##### TEXT EXCERPT #####
However, the convenience of cloud-based services and VMs comes with certain compromises. So, let's see what advantages bare metal environments offer for Kubernetes clusters.

Enhanced data security and access control

Bare metal servers have a single-tenant architecture where each user has a dedicated database, computing resources, and supporting infrastructure. As a result, your Kubernetes cluster is isolated from other users, which reduces the risk of data breaches. 

Isolated architectures allow you to add more proprietary security tools. For instance, a certificate signing requests (CSRs) mechanism can process verification requests to ensure that only authorized devices access your network.

Installing K8s on bare metal is recommended for organizations dealing with lots of personally identifiable information. Their isolated architecture helps comply with common data security and privacy regulations (like GDPR, PCI DSS, HIPAA).

Eliminates the costs of migration

Physical servers are optimal for core business processes. According to Forrester Consulting’s 2020 study, 90% of responders find it critical to maintain on-premises infrastructures. Because of that, 85% of organizations plan to increase their investments in bare metal servers. 

On top of that, many enterprises have built their on-premise applications over the years or even decades. For companies like that, running Kubernetes on existing bare metal infrastructure is much more affordable than migrating to the cloud.

Additionally, bare metal servers don't have any hypervisor overhead like VMs. You can dedicate the system's resources to the actual K8s cluster instead of allocating them for each virtual machine. Notably, Ericsson's 2020 research estimates that deploying Kubernetes on bare metal can cut your total costs of ownership by up to 30% (depending on your apps).

Optimized performance and latency

Deploying your Kubernetes on bare metal allows your applications to access the hardware devices directly without hypervisors and virtualization layers. This improves your system's performance and can reduce network latency up to three times compared to VMs.
#####
In the text on Kubernetes and bare metal, by how much does Ericsson's 2020 research estimate that deploying Kubernetes on bare metal can cut total costs of ownership? The data after this sentence has no connection to the text on Kubernetes and bare metal.
##### INFORMATION SHOWN #####
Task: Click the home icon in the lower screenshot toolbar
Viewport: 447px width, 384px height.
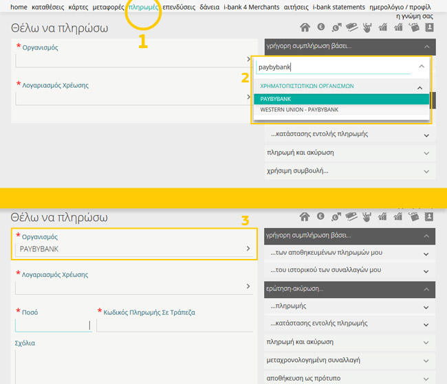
#####
* [OUTPUT FOR THIS EXERCISE]: By up to 30%, depending on the apps.